Sicher auf dem Schulweg

Im Jahr 2025 ereigneten sich 396 Unfälle mit Personenschaden auf dem Schulweg. Eine Zahl, die – mit Ausnahme des vom Covid geprägten Jahres 2020 – erstmals unter die Marke von 400 fällt. Eine ermutigende Entwicklung, die jedoch nicht dazu führen darf, in den Anstrengungen für die Verkehrssicherheit nachzulassen. In diesem Zusammenhang geht die nationale Schulwegkampagne des TCS im Auftrag des Fonds für Verkehrssicherheit (FVS) in ihr zweites Jahr und legt den Schwerpunkt auf ein wesentliches Thema: Autofahrerinnen und Autofahrer dazu zu bewegen, langsamer zu fahren, insbesondere in der Nähe von Schulen.

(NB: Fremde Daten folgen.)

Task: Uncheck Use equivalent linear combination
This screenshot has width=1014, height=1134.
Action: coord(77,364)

Viele Kinder legen den Schulweg täglich zu Fuss zurück. Dieser Weg fördert ihre Selbstständigkeit, gleichzeitig bleiben Kinder im Strassenverkehr besonders gefährdet. Trotz eines Rückgangs auf 396 Unfälle mit Personenschaden im Jahr 2025 besteht weiterhin ein reales Unfallrisiko.

Kinder sollten auf dem Trottoir aufmerksam gehen, Abstand zur Fahrbahn halten und vor dem Überqueren stets anhalten, schauen und hören. Da sie Geschwindigkeiten und Distanzen noch nicht zuverlässig einschätzen können, sind ihre Reaktionen oft schwer vorhersehbar.

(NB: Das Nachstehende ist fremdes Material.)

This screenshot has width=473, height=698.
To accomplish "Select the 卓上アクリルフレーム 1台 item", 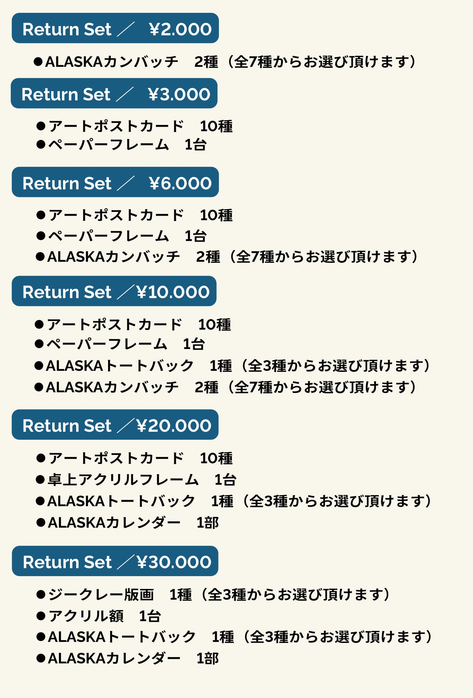I will 137,480.
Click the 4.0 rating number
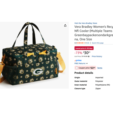Image resolution: width=113 pixels, height=113 pixels. pyautogui.click(x=76, y=43)
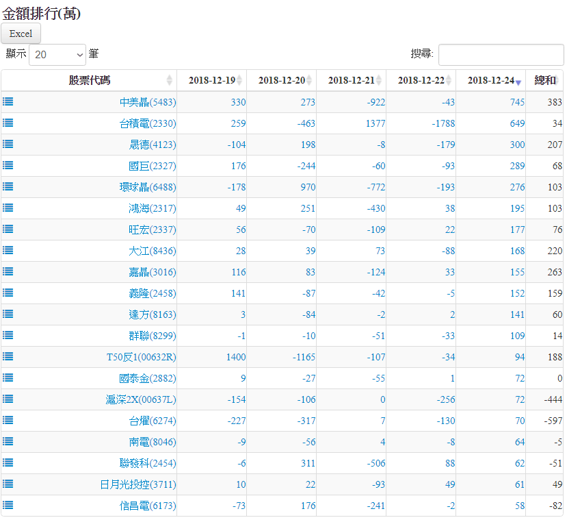The width and height of the screenshot is (567, 520).
Task: Click the 搜尋 search input field
Action: pos(501,55)
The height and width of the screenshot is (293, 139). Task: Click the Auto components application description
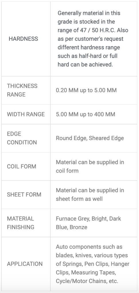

Mit der nationalen Schulwegkampagne «Luege | Brämse | Halte» sensibilisiert der TCS während drei Jahren die Verkehrsteilnehmenden. Nach dem Schwerpunkt «Luege» im Jahr 2025 steht 2026 das «Brämse» im Zentrum. Fahrzeuglenkende werden dazu aufgerufen, ihre Geschwindigkeit den tatsächlichen Bedingungen anzupassen – besonders in der Nähe von Schulen, in Wohnquartieren und bei eingeschränkter Sicht. Langsameres Fahren schafft mehr Reaktionszeit und erhöht die Sicherheit der Kinder.

Die Sicherheit auf dem Schulweg ist eine gemeinsame Aufgabe von Eltern, Schulen, Polizei, Gemeinden und allen Verkehrsteilnehmenden. Gemeinsam tragen sie dazu bei, den Schulweg sicherer zu machen.